_What needs to be done_
List each line of the data that holds the string "circle", please.

_Entries provided_
[Start of section]

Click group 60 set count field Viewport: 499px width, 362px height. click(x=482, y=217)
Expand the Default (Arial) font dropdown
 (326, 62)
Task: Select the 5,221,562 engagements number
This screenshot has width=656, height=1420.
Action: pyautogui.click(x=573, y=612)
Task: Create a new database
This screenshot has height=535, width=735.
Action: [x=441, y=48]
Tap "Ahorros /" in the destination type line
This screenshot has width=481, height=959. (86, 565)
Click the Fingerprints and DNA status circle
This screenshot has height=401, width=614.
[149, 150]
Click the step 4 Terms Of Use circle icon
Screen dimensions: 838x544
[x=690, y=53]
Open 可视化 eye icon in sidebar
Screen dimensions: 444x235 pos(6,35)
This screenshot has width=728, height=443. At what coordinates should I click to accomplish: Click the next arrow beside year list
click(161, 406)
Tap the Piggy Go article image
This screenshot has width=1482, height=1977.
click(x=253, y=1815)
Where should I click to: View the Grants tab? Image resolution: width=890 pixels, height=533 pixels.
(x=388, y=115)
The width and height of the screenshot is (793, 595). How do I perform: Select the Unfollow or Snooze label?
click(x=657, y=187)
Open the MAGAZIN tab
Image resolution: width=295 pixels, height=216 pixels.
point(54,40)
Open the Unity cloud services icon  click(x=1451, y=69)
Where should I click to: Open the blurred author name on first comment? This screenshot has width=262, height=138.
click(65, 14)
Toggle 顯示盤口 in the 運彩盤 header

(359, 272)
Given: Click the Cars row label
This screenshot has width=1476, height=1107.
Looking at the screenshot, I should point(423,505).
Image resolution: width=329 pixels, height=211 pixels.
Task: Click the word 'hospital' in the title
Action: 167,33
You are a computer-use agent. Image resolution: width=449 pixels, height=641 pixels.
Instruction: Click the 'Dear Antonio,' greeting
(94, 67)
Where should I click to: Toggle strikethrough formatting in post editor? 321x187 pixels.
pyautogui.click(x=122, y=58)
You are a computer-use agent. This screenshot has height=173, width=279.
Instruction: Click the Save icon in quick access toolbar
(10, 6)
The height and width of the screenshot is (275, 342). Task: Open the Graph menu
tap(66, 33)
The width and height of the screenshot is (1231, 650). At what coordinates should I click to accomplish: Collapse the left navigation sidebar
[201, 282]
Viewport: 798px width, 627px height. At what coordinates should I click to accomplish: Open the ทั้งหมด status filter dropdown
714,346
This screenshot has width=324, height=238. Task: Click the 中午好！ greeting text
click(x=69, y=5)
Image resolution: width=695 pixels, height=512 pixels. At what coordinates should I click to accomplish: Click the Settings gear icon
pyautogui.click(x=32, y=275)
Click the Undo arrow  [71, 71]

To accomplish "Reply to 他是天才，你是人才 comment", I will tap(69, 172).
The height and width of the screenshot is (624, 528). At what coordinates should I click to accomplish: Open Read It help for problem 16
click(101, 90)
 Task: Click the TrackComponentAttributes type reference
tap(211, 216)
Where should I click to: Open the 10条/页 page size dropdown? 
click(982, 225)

[End of section]

_Problem solution_
Click the Fingerprints and DNA status circle
Click the step 4 Terms Of Use circle icon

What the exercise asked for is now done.